The article is a bit confusing, but the way I took it when it ran, and now, is that there aren't just performance benefits to thinking "data flows" vs "objects," there's source readability benefits too. If you can define a bespoke data structure that manages state in exactly the way you want it, that's far better than a cluster of objects that mostly do the job but need a little massaging at key points. Better on the hardware, simpler to read, less likely to cause bugs. A 5% improvement in low-level state management multiplies many times over, because the management pattern is likely to be replicated over hundreds or thousands of slightly different game features that all rely on that data model.



I'm not talking about shipping, but instead about development risk.
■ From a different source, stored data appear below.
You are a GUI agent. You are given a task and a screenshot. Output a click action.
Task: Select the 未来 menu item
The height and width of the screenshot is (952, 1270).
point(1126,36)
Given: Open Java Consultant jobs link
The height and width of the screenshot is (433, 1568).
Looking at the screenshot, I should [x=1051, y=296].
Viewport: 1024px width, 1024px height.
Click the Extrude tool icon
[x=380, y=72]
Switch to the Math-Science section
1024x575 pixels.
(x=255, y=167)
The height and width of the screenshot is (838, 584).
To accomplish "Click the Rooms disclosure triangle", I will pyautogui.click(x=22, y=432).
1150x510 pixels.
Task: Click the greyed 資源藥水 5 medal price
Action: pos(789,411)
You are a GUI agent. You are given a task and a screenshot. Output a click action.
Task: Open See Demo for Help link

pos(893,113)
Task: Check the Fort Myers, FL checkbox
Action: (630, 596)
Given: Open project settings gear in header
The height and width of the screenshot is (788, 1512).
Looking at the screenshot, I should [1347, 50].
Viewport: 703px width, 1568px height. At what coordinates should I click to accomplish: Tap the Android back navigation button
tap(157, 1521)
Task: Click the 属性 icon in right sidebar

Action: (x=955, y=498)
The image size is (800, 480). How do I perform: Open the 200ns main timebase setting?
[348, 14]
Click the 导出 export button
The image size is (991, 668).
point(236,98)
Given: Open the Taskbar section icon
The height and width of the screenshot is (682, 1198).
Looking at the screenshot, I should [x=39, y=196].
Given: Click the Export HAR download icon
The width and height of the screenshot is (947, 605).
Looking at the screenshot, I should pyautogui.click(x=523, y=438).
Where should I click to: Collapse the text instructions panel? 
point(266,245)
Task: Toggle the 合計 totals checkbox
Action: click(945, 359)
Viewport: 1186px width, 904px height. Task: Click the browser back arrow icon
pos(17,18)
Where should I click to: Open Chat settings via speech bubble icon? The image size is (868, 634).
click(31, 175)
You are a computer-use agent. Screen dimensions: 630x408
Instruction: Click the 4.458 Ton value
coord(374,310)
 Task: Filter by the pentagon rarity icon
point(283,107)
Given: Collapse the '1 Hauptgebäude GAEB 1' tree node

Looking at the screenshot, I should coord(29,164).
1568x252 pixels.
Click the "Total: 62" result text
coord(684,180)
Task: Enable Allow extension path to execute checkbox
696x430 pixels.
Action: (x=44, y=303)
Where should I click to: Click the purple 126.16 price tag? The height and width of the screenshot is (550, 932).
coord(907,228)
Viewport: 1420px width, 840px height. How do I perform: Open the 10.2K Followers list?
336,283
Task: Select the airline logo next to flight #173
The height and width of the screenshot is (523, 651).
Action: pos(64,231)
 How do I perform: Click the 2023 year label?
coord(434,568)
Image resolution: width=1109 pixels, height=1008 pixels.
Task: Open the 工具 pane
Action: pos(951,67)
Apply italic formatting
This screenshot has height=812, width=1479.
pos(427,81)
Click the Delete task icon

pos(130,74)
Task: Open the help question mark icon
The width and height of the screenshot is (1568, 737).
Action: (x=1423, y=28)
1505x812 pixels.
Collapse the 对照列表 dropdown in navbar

I've seen too many teams start projects with lots of low-risk but high-cost "engine" work like the example given in the article, when they don't even know if the game will succeed in the market.

... crap, I confused the linked article with a very similar article which I read today: http://research.scee.net/files/presentations/gcapaustralia09...

Anyway, my point stands. When starting a project, you should understand the eventual end state (high-performance algorithms making effective use of cache and memory) but don't think you need to implement it all up front.

If a data flow or procedural approach is clearer and easier to maintain, then by all means. But don't discount OOP as an intermediate state simply because you'll eventually have to translate the code to fit better on the hardware.